Given task:
Update the listing below by changing "Switch to" to "Go to" wherever it appears, with everything else kept the same. Leave the pictures out of your answer.

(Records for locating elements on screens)
========
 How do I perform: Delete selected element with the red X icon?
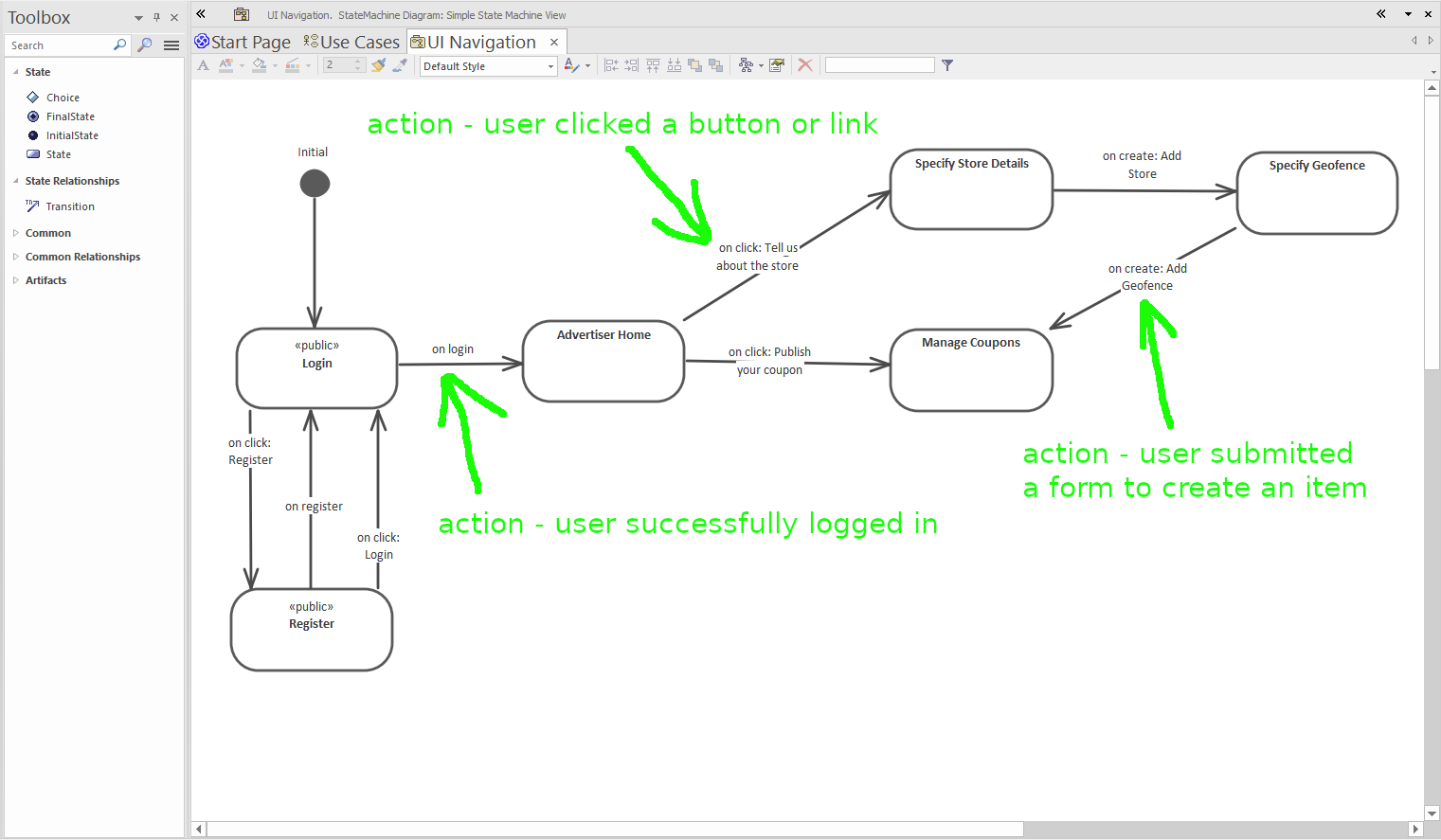(805, 64)
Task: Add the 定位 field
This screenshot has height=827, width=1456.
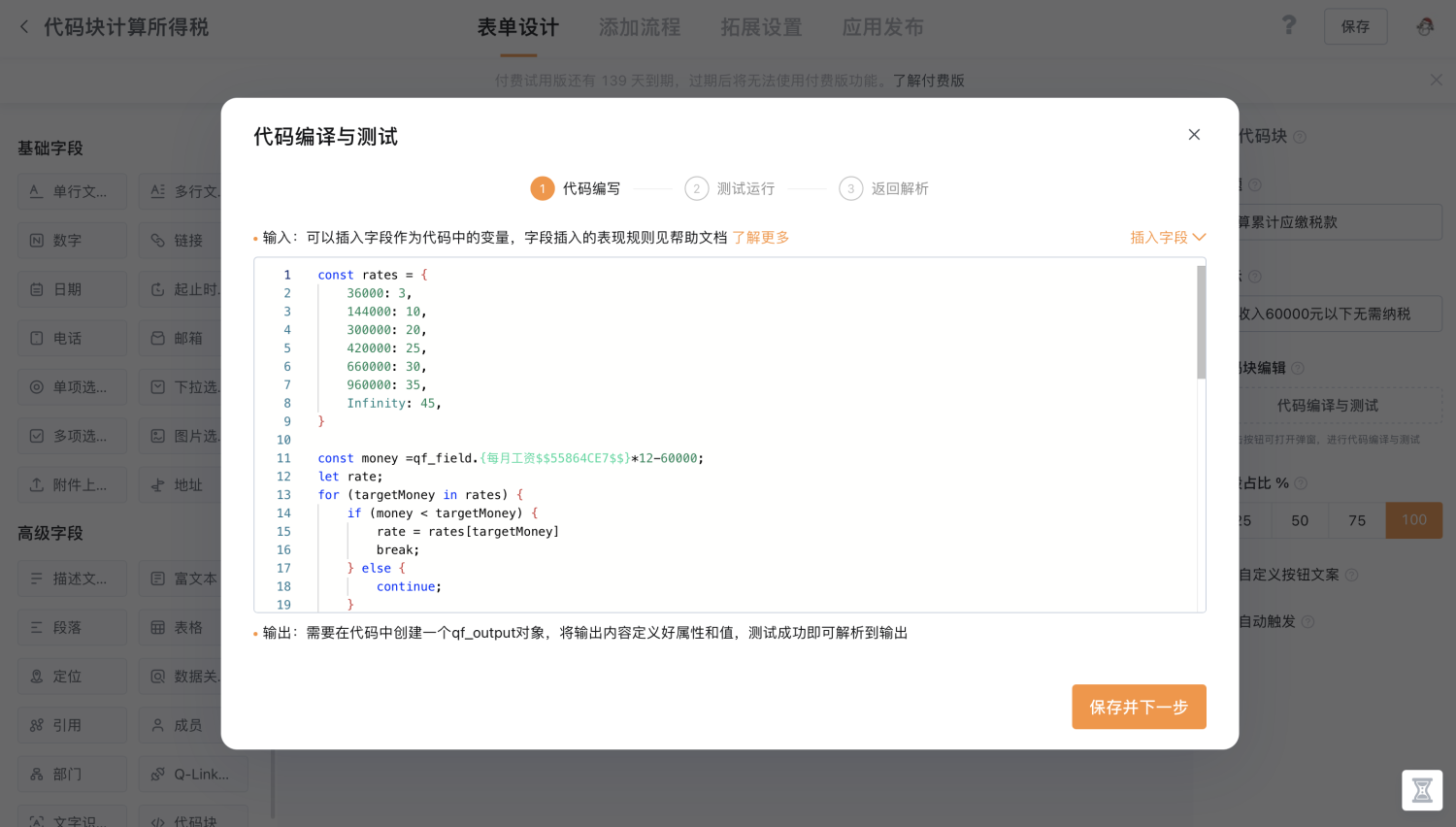Action: (x=71, y=677)
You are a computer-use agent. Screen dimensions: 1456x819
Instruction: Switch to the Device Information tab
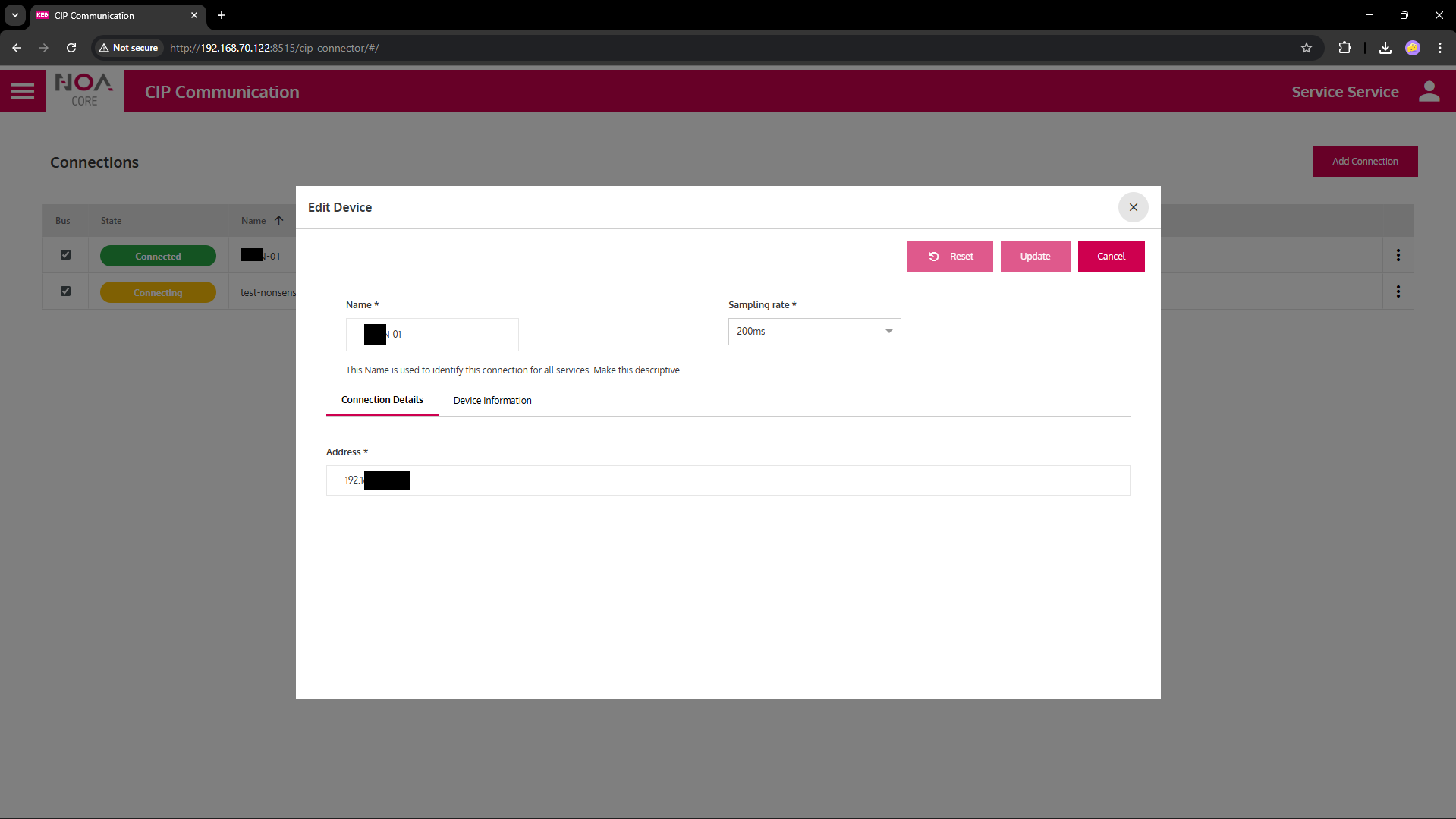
========
Response below:
 How do I perform: Delete selected element with the red X icon?
(805, 64)
Task: Add the 定位 field
This screenshot has height=827, width=1456.
Action: (x=71, y=677)
You are a computer-use agent. Screen dimensions: 1456x819
Instruction: Go to the Device Information tab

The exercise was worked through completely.